If your organization suffers a data breach, under the new EU compliance standard, the following may apply depending on the severity of the breach:
Your organization could be fined up to 4% of global turnover or £17.5 million
However, GDPR does provide exceptions based on whether the appropriate security controls are deployed within the organizations. For example a breached organization that has rendered the data unintelligible through encryption to any person who is not authorized to access the data, is not mandated to notify the affected record owners.
The chances of being fined are also reduced if the organization is able to demonstrate that they have tried to secure its data to the best of there abilities and have activley reported data breaches to the ICO (information Commissioner’s Office) within 72hr
To address the GDPR compliance requirements, organizations may need to employ one or more different encryption methods within both their on-premises and cloud infrastructure environments, including the following:
Servers, including via file, application, database, and full disk virtual machine encryption.
- Correct SSL Certificate are implimented. The purpose of this is to securely encrypt all the details that are entered into any forms or fields on a website. A must-have on e-commerce sites and now recommended for all sites in general.
- Newsletter Sign-up managment for customers wishing to stay opted in.
- Ensure all tick box that handles subscriptions are set to the user has to OPT-IN and not opt out as well as adding un-subscribe function.
- Contact Forms
- Ensure that all details are not stored in the website’s SQL database unless stored with encryption.
- Right To Be Forgotten! All websites must have the ability to remove any stored information held on customers.
Storage, including through network-attached storage and storage area network encryption.
Media, through disk encryption.
Networks, for example through high-speed network encryption.
In addition, strong key management is required to not only protect the encrypted data, but to ensure the deletion of files and comply with a user’s right to be forgotten.
Organizations will also need a way to verify the legitimacy of user identities and transactions, and to prove compliance. It is critical that the security controls in place be demonstrable and auditable.
GDPR expects organizations to stay in control of their data to ensure that it is accessed and processed by authorized users only when appropriate. The control requirements are covered in Articles 5, 25, and 32.
According to GDPR organizations must:
- Only process data for authorized purposes
- Ensure data accuracy and integrity
- Minimize subjects’ identity exposure
- Implement data security measures
Encryption keeps data in an unreadable state unless a user or process presents the appropriate key. In accordance with GDPR, this simple control method can restrict data processing only for authorized use, and restrict the amount of time that people are identifiable by their data. Encryption also prevents unauthorized data manipulation; limiting data access to authorized users and monitoring key usage greatly reduces the ability for data to change without authorization. Organizations properly using encryption and its access controls can demonstrate their data’s integrity.

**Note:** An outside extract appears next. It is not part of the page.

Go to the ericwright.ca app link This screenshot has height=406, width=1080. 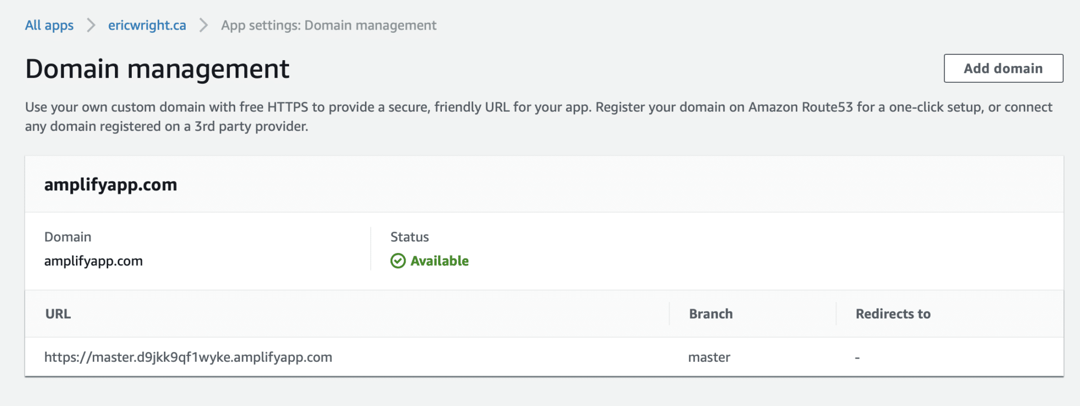pyautogui.click(x=147, y=25)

Multi-factor authentication is the first line of defense in any scenario. Strong authentication controls which users have access to the network and the resources found within. By assigning credentials to individuals, organizations can track access to resources to monitor internal risks. Multi-factor authentication also makes it more difficult for unauthorized users to access sensitive resources. For both known and unknown threats, multi-factor authentication raises the barriers to data access making it easier for an organization to stay in control of their data.